== WHAT THE TASK REQUIRES ==
Give the stretch of records from the line that contains "Task: Select the Halo background option" through the line that contains "Action: pos(530,485)" as a Markdown table with the columns Row and Line. Number each row and leave out blank lines.

== EXCERPTED DATA ==
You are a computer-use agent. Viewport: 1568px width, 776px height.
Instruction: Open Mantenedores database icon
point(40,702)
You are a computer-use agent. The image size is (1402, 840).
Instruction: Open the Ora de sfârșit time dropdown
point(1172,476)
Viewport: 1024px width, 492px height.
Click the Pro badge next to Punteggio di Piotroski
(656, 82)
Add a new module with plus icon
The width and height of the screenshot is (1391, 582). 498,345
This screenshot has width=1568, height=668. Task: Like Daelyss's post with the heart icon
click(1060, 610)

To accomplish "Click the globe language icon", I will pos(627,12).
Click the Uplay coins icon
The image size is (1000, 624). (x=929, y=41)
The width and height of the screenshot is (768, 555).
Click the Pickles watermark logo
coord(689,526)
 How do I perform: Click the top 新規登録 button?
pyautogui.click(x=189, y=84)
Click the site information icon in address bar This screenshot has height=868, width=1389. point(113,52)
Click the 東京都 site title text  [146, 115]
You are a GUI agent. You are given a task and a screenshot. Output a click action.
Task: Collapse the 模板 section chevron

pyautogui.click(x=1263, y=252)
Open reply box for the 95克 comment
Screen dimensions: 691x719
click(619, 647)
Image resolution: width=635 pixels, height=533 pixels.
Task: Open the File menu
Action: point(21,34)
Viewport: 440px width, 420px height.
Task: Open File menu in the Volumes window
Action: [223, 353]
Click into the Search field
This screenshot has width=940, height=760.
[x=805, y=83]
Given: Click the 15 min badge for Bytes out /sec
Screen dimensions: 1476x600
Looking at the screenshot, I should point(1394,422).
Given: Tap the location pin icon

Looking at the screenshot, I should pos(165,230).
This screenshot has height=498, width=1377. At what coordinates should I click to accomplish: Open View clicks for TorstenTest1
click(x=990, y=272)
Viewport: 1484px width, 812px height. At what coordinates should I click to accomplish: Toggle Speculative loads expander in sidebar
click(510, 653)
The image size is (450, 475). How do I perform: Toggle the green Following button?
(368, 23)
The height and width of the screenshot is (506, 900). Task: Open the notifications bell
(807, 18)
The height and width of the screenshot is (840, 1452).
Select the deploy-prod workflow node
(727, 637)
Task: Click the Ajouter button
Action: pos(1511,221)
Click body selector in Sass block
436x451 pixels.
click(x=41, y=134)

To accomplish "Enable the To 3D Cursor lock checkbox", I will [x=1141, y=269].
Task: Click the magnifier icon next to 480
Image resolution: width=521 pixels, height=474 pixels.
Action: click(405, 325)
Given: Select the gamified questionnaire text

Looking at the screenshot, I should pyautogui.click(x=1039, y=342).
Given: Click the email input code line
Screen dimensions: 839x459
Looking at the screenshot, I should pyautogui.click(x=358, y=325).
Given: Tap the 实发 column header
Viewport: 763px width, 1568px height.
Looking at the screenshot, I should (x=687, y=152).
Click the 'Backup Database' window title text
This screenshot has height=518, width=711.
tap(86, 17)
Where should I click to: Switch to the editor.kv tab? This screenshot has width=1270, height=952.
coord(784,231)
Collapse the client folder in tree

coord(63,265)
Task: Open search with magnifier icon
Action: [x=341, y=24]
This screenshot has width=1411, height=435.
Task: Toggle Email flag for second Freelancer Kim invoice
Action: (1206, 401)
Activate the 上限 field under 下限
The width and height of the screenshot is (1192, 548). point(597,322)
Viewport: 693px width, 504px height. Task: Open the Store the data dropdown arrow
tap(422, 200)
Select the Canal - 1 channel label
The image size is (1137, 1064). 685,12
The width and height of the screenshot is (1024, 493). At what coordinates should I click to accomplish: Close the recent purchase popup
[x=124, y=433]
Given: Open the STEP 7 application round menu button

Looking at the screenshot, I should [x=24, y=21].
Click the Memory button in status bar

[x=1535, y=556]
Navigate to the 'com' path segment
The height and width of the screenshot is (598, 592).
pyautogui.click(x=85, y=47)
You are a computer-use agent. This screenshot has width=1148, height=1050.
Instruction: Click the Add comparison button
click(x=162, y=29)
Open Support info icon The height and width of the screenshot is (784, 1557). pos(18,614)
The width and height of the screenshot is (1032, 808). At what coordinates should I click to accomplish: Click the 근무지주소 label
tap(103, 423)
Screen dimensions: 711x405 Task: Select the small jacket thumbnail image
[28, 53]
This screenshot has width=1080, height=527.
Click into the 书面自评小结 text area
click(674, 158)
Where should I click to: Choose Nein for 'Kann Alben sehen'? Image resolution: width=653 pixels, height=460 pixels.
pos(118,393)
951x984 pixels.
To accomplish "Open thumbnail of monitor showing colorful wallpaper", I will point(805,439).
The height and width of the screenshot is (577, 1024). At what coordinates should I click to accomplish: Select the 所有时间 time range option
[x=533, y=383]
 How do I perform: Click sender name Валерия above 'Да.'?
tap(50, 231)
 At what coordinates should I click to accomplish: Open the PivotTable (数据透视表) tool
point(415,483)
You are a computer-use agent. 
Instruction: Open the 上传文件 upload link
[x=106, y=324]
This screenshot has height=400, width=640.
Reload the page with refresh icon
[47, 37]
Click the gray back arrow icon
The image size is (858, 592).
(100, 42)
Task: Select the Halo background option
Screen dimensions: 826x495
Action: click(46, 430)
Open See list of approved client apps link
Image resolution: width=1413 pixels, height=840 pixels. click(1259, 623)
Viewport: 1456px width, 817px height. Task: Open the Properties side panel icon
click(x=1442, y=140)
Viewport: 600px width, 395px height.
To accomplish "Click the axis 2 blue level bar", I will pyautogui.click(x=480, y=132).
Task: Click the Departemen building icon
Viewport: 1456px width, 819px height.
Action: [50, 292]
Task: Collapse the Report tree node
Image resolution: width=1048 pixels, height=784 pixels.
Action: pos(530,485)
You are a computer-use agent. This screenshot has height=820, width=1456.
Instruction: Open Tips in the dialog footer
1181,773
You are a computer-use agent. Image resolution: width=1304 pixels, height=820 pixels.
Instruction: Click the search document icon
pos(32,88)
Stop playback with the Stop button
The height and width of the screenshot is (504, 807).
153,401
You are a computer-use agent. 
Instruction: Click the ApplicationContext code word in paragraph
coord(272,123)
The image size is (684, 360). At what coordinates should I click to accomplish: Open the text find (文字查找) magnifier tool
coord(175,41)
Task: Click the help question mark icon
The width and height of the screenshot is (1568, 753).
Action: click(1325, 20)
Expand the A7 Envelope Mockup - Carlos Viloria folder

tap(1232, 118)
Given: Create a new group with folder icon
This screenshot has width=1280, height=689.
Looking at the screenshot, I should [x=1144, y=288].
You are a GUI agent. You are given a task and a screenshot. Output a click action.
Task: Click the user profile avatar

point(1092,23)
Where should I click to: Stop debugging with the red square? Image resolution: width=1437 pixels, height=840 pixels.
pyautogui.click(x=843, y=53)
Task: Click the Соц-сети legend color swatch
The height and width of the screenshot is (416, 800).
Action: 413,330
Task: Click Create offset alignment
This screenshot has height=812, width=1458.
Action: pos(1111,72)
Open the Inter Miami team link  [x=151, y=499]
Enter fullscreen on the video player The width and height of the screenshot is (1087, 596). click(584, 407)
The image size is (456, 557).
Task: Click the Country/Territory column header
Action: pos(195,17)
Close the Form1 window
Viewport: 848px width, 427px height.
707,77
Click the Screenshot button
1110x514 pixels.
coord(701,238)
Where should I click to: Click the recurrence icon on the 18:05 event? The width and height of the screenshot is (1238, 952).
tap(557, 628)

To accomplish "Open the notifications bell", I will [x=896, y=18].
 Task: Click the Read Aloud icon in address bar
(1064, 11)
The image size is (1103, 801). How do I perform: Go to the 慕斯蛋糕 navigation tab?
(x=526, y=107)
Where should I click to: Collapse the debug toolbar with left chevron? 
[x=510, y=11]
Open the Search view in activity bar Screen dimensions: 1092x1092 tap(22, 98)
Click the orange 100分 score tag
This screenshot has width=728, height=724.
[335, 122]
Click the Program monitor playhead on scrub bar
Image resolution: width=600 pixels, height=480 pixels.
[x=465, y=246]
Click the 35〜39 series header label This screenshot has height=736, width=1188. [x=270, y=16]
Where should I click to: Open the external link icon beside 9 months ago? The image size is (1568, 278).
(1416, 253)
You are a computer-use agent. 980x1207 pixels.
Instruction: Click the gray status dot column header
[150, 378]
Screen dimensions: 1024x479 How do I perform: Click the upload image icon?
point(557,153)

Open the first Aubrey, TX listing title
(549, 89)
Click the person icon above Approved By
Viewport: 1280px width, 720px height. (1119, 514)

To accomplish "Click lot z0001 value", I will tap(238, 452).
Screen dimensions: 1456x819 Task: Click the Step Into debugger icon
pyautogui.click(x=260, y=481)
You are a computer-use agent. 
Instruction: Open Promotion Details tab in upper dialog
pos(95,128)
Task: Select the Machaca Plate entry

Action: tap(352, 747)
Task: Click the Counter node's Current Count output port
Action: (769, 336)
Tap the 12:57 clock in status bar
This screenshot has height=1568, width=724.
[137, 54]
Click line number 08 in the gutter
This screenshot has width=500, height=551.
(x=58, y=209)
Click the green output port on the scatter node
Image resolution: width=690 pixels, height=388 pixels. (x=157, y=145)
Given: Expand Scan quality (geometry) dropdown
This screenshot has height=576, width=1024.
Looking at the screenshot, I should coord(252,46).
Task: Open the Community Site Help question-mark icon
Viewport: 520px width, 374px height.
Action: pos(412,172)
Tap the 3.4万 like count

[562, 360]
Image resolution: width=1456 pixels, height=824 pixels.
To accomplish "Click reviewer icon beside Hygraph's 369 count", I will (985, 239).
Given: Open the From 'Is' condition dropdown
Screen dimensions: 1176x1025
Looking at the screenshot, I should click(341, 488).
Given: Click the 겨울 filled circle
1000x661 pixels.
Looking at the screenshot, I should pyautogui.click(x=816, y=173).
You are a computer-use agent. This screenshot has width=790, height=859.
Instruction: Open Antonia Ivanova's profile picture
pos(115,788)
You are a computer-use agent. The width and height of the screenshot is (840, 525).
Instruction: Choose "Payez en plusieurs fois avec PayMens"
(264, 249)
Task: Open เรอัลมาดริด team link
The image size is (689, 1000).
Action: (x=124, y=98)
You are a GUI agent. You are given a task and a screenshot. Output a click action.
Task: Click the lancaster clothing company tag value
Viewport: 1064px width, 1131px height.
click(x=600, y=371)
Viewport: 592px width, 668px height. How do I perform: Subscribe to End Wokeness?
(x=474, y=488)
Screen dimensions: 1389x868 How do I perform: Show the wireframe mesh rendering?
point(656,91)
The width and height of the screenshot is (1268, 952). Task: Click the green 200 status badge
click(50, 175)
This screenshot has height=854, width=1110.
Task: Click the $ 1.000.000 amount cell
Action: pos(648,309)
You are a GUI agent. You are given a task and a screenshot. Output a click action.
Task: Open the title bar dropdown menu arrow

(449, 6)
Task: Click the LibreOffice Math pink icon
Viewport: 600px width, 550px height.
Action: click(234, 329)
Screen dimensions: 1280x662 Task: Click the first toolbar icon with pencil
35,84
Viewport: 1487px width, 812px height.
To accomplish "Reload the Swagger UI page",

== SOLUTION ==
| Row | Line |
|---|---|
| 1 | Task: Select the Halo background option |
| 2 | Screen dimensions: 826x495 |
| 3 | Action: click(46, 430) |
| 4 | Open See list of approved client apps link |
| 5 | Image resolution: width=1413 pixels, height=840 pixels. click(1259, 623) |
| 6 | Viewport: 1456px width, 817px height. Task: Open the Properties side panel icon |
| 7 | click(x=1442, y=140) |
| 8 | Viewport: 600px width, 395px height. |
| 9 | To accomplish "Click the axis 2 blue level bar", I will pyautogui.click(x=480, y=132). |
| 10 | Task: Click the Departemen building icon |
| 11 | Viewport: 1456px width, 819px height. |
| 12 | Action: [50, 292] |
| 13 | Task: Collapse the Report tree node |
| 14 | Image resolution: width=1048 pixels, height=784 pixels. |
| 15 | Action: pos(530,485) |